Grupo planejava ataque com bombas e coquetéis molotov na Avenida Paulista
Doze suspeitos foram presos em operação preventiva da Polícia Civil; grupo virtual reunia quase 600 integrantes e planejava ato nesta segunda-feira (2)
O plano de um possível ataque a bombas e coquetéis molotov na Avenida Paulista nesta segunda-feira (2) foi deflagrado pela Polícia Civil, com a prisão de doze suspeitos.
Segundo nota da Secretaria da Segurança Pública (SSP-SP), a ação preventiva foi resultado do monitoramento realizado palo Núcleo de Observação e Análise Digital (Noad), da Polícia Civil, nas redes sociais.
Segundo o comunicado, integrantes de um grupo virtual, entre 15 e 30 anos, planejavam o ataque como forma de “manifestação” sem pauta definida, com o objetivo de causar pânico e incitar a violência.
Em entrevista coletiva, o secretário estadual de Segurança Pública, Osvaldo Nico Gonçalves, forneceu mais detalhes sobre o caso. “A manifestação era uma forma de tumulto, sem pauta nenhuma e conseguimos, com o trabalho de inteligência, impedir este crime”, disse.
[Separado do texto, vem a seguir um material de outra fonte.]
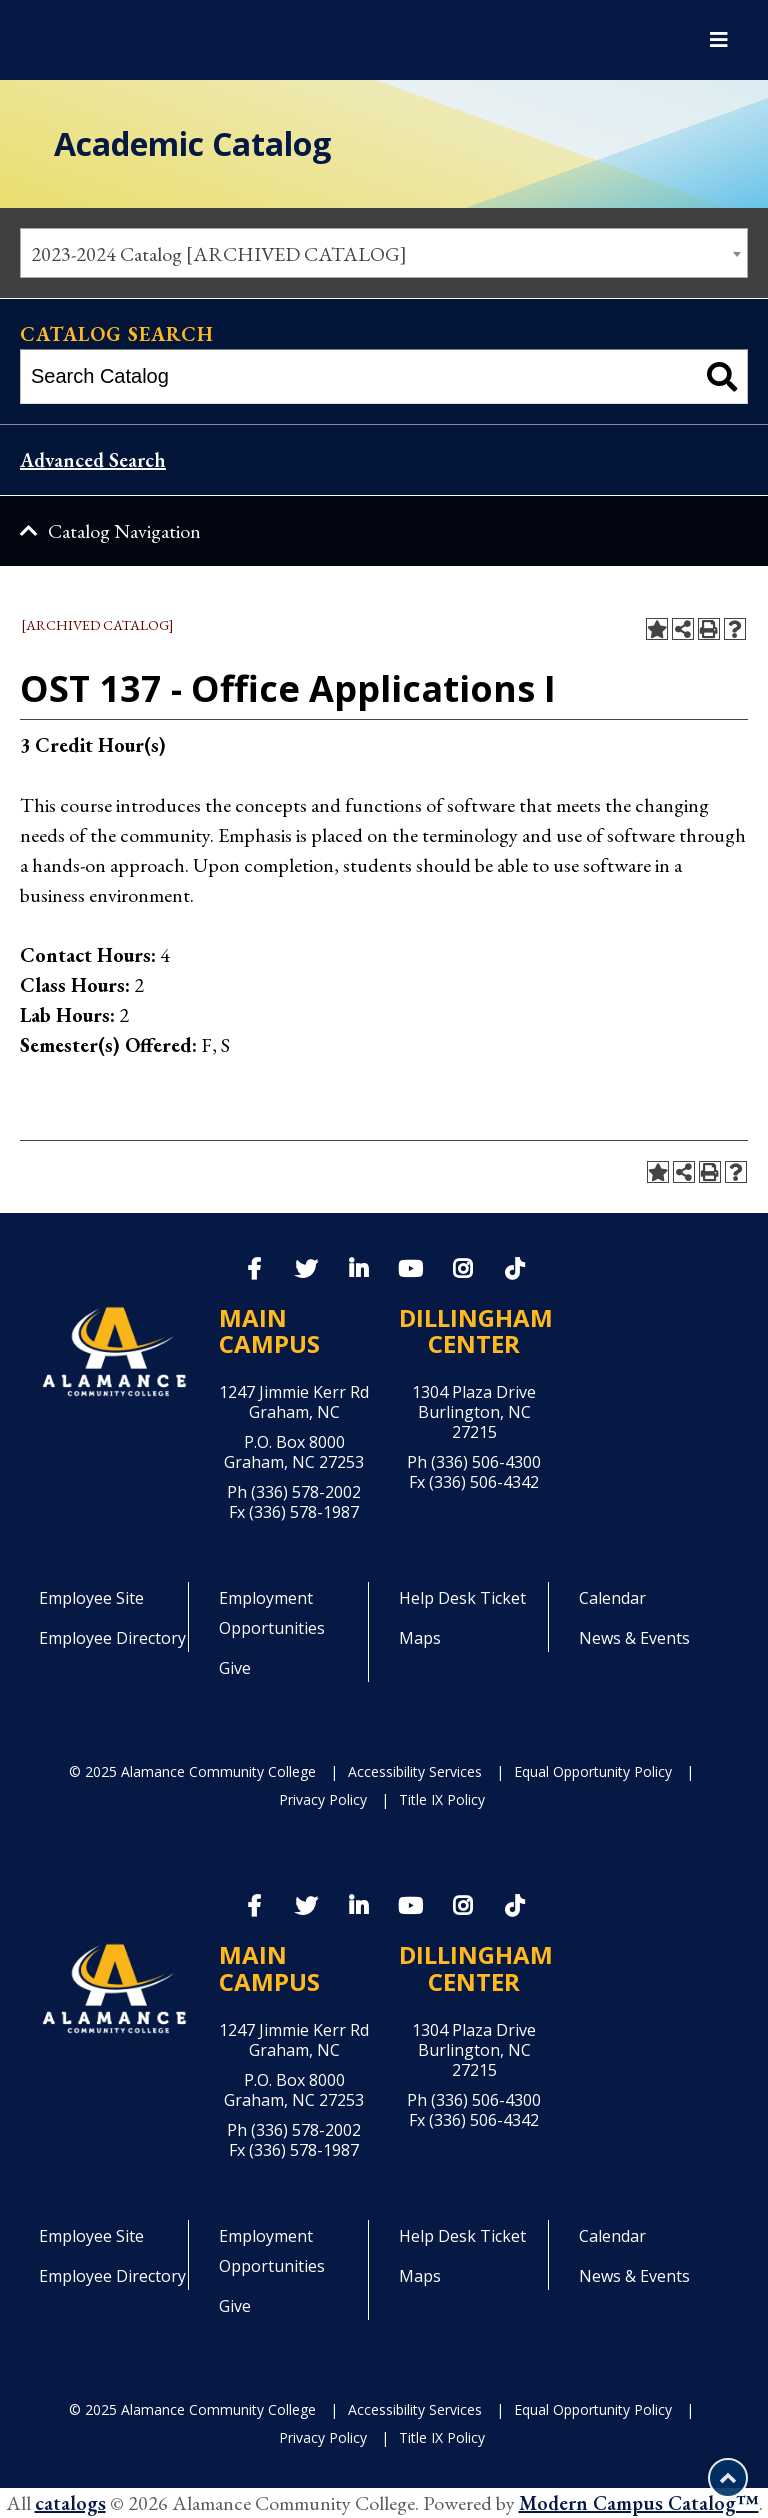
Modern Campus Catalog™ (639, 2503)
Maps (420, 1638)
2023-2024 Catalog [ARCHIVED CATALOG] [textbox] (219, 254)
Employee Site (91, 1598)
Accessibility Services (415, 1771)
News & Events (634, 1638)
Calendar (612, 1598)
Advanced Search (93, 460)
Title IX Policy (442, 1799)
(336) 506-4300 (486, 1462)
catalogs (70, 2503)
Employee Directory (112, 1638)
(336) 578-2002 (306, 1492)
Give (235, 1668)
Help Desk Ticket (462, 1598)
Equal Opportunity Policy (593, 1771)
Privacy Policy (323, 1799)
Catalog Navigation (124, 531)
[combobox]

Com apoio da Divisão de Crimes Cibernéticos (DCCiber), os investigadores identificaram os envolvidos na capital, Grande São Paulo e no interior do estado. Um deles foi encontrado com simulacros de armas de fogo. Os doze indivíduos repassavam informações e instruções a outros membros do grupo, e seis tinham poder de comando no grupo.
As investigações ainda apontaram que o grupo integra uma rede de alcance nacional, com mais de 7 000 participantes, para discussão de ações violentas pelo país, com concentração significativa de mobilização em São Paulo e no Rio de Janeiro.
Na capital paulista, a comunidade virtual reunia quase 600 integrantes e era usada como principal espaço de organização do ataque planejado para a Avenida Paulista nesta segunda-feira (2). Os integrantes compartilharam vídeos e instruções detalhadas sobre a fabricação e o lançamento de artefatos explosivos improvisados.